Improvements for Problem guideline (176)
ePaul opened this issue · 7 comments
We discovered that our current guideline about problem/json is interpreted somewhat differently (both between guild members, and by other developers in the company).
Some things to clarify (most related to each other):
- 1. Is the problem object meant just for the client developers (for debugging purposes), or is it also intended to be used by client applications?
- 1a. If the latter, only for display to a human (e.g. in an UI), or also for automatic processing decisions?
- 2. What is the intended meaning of the
type
(+title
) member, compared to the status code?- 2a. Should the problem types be defined in your API? (How?) Should they be standardized across APIs?
- 2b. Can clients rely on the type attribute?
- 2c. Is this the same as an "error code"?
- 3. What is the meaning of the
instance
field?- 3a. Does pointing to a specific occurrence of an error is meant to point to a code location, or to a set of input data or time when this error happened (e.g. via flow-ID)?
- 3b. When is this needed/useful in addition to the type?
- 4. For cases where a server application doesn't have more detailed error information, should fields (e.g.
type
+title
) be filled with default values replicating the status code information, or just be left empty/missing? - 5. What are compatibility concerns for problem objects? Is it an incompatible change if in some specific situation now a different
type
value is returned? - 6. How can/should the problem object be extended?
- 6a. Use the
type
as a discriminator for subtyping? - 6b. How can extended problems and generic ones coexist?
- 6a. Use the
- 7. Client robustness: Can clients rely on anything in the error object? If not, can they still use something?
(Also, if we are looking at this guideline: Fix the typo instant
→ instance
in the first paragraph.)
Adding my opinions:
- The problem object can be used both by developers and applications.
1a: The problem object can be used both for display to a human and for automated processing.
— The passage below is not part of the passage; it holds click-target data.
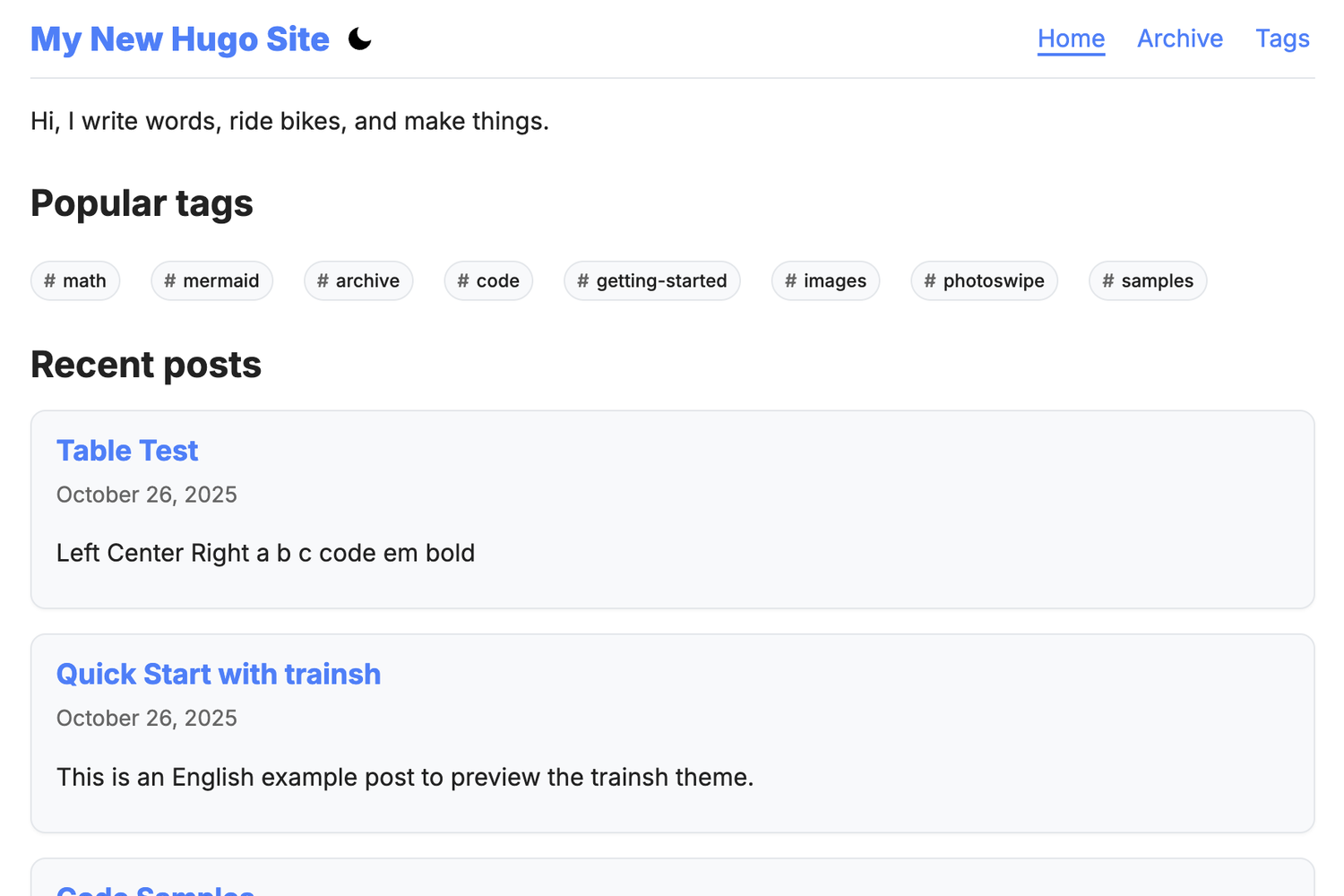Screen dimensions: 1344x896
Task: Open the Table Test post title
Action: [127, 451]
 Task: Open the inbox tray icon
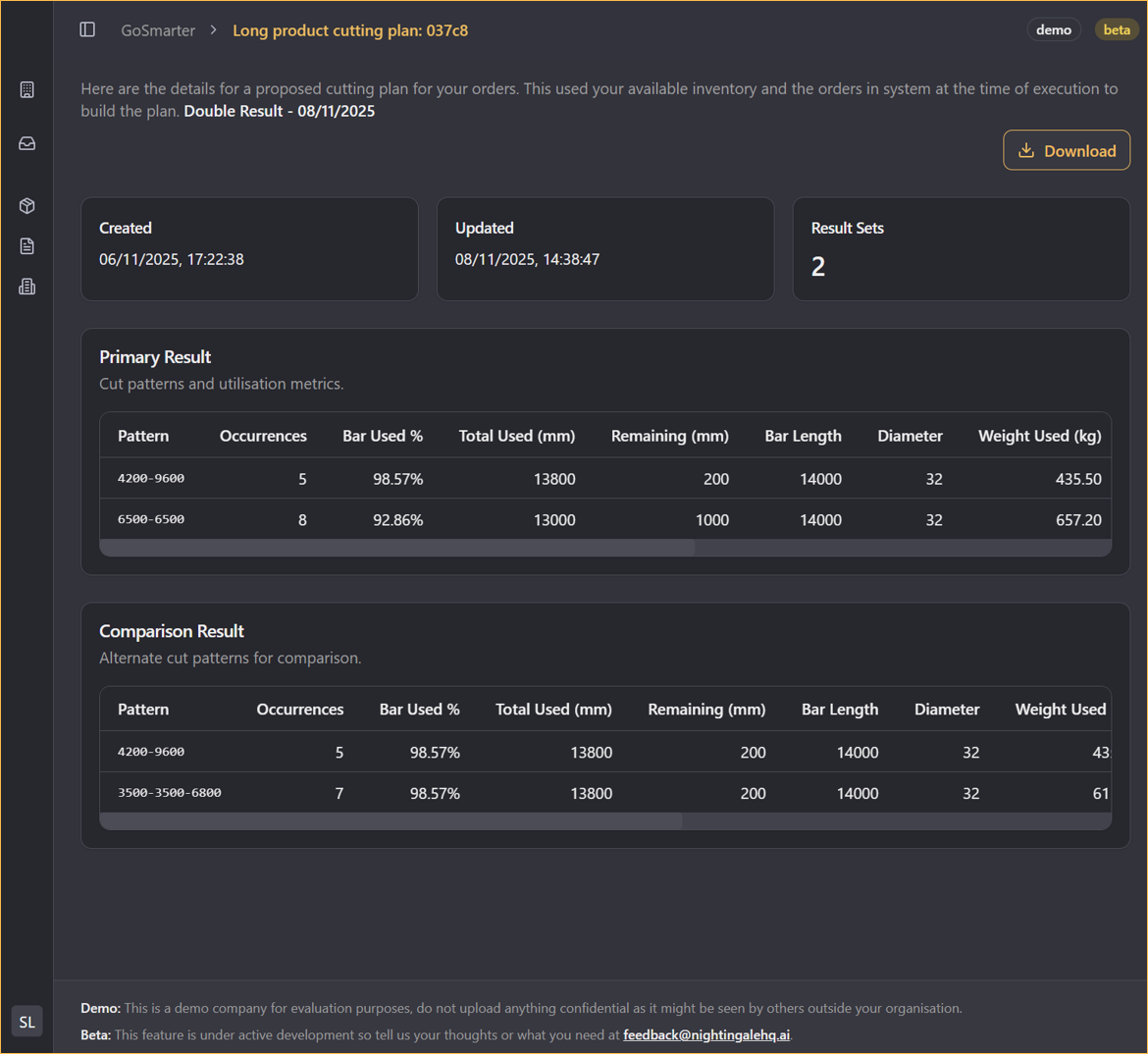click(x=27, y=143)
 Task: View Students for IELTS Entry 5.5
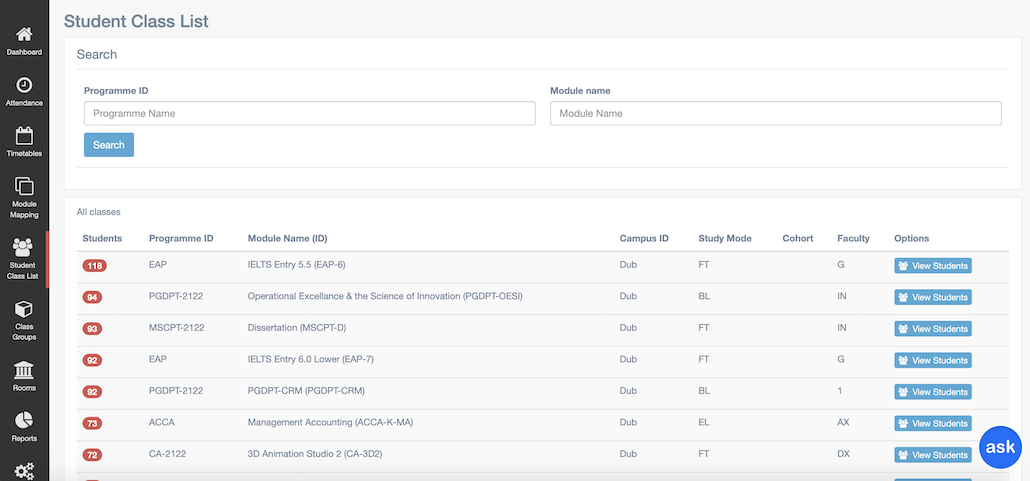click(x=933, y=265)
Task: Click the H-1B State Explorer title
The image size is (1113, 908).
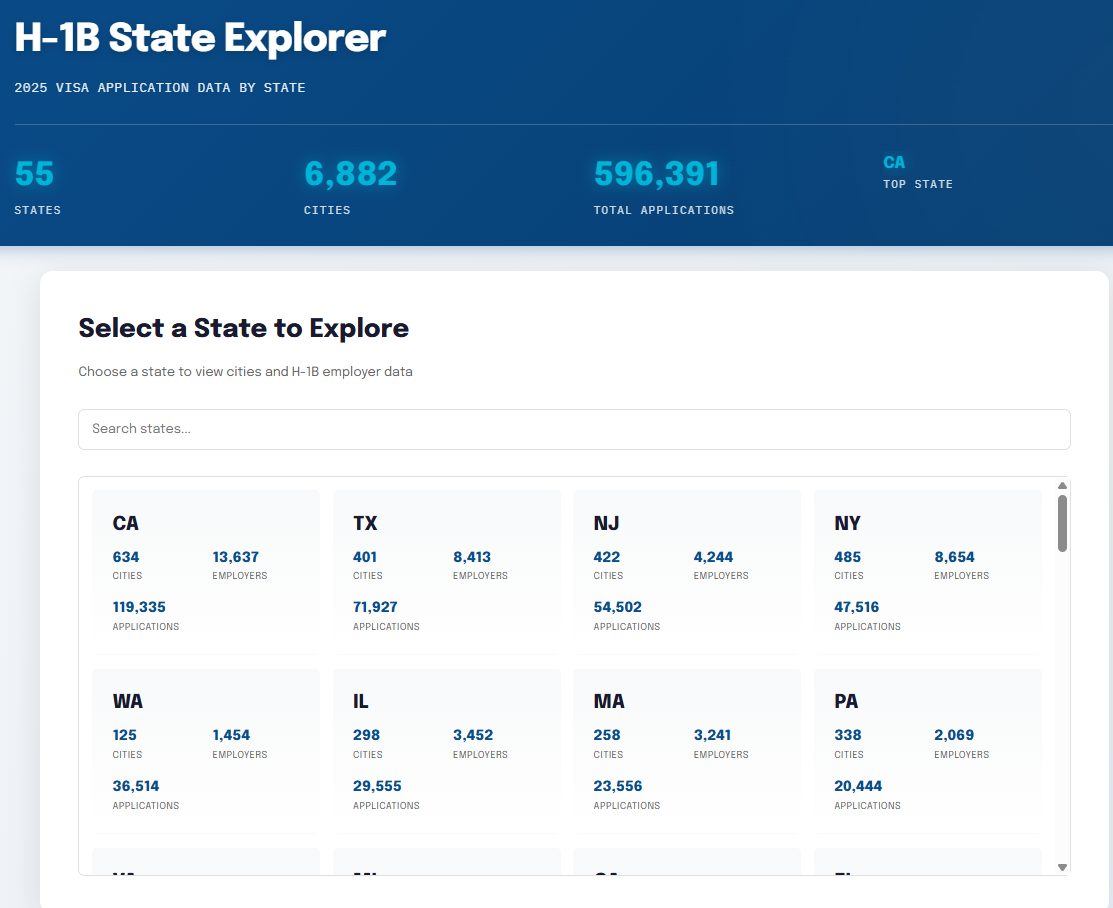Action: pyautogui.click(x=200, y=38)
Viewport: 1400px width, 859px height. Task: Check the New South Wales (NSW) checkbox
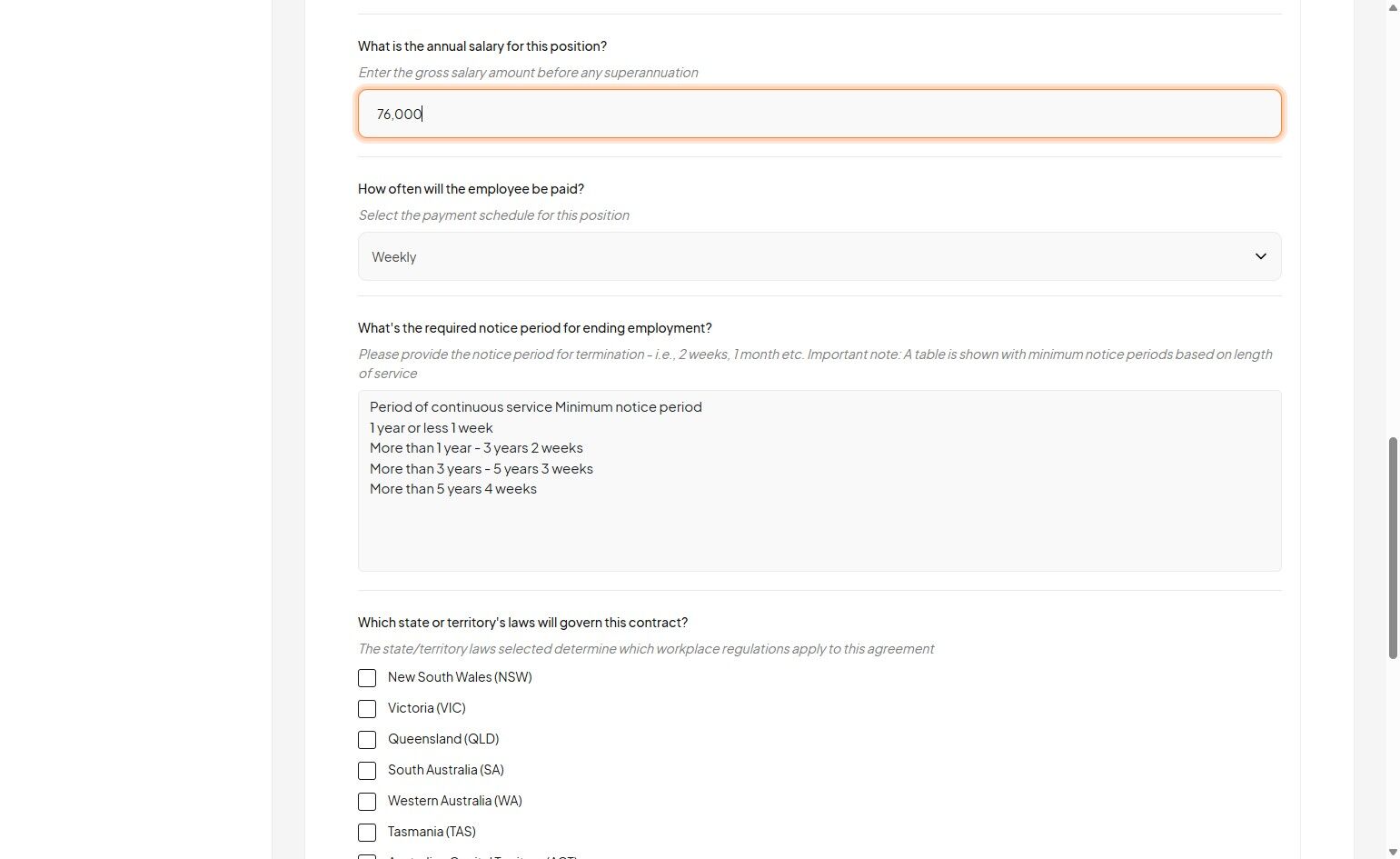point(367,678)
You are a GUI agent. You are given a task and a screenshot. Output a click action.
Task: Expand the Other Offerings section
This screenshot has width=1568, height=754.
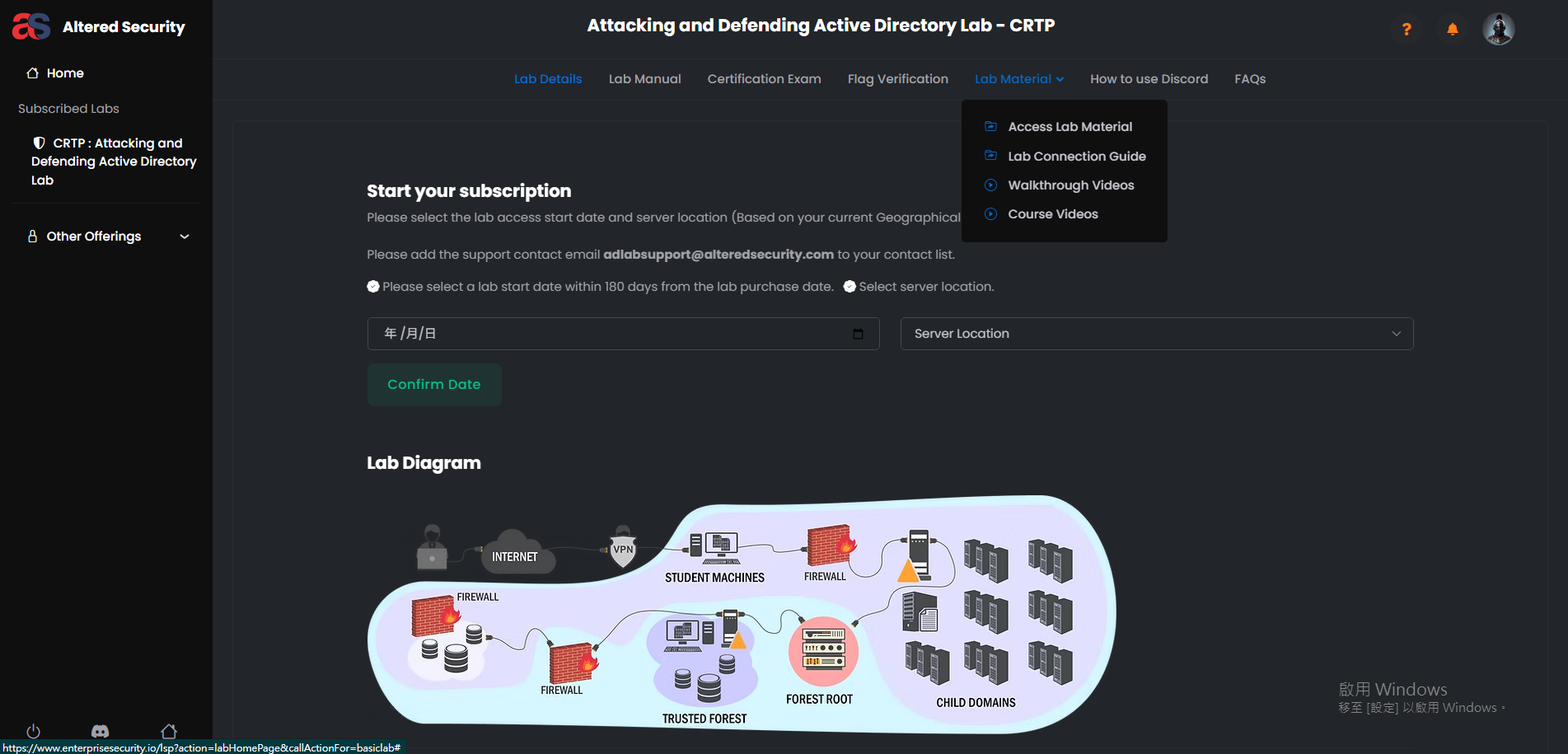tap(109, 237)
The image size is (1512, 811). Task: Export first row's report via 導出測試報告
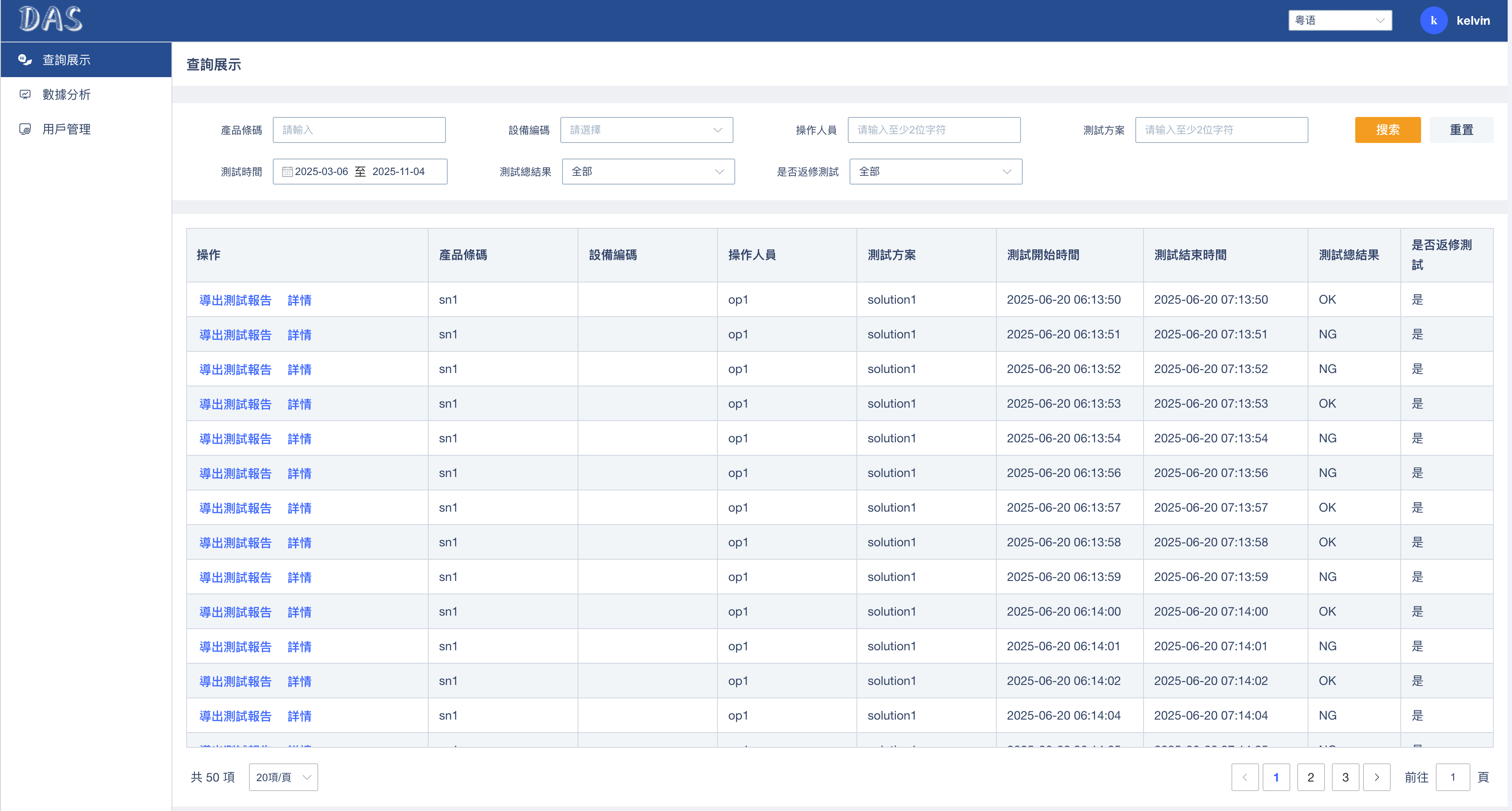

(But in either case the code needs to be able to deal with the fact that it might not be there (or not complete), and have sensible fallback behavior.) - The
type
should normally be more specific than the status code. If it doesn't give additional information, you can just omit it (i.e. default it toabout:blank
).
2a: If the API designer knows what errors can happen, they should mention them in the API definition. This can be done by extending the problem object and adding an x-extensible-enum to the type property. (You'd still need to list the meanings in a description field, or point to some external documentation.)
If you have a bunch of related APIs, using common types for related errors makes sense (and using different types for different errors makes even more sense) – this makes it easier for clients who relate to multiple APIs, as they now can share error handlers.
2b: Clients can not rely on the type property being there, or having just values which are known. There could always be some infrastructure component injecting errors, which doesn't know your problem types.
2c: Yes, in many cases an error code could be put into the type property. - –
- If you don't have additional information to the status code, you can just omit the type (i.e. default it to
about:blank
) and title. A client can generate a generic error message when hitting an almost-empty problem object. - A client should always be able to deal with the fact that an unknown error type (or none at all) is returned, and have some reasonable fallback behavior. This might degrade the user experience, so servers should avoid this if possible, especially for documented error codes.
- –
- Clients can use properties in the problem object (especially those which are documented in the specification), but they can't rely on them being there, or having specific values. In case a problem object doesn't have needed information, the client needs to fall back to some reasonable default behavior (similar as when there is an error without problem object).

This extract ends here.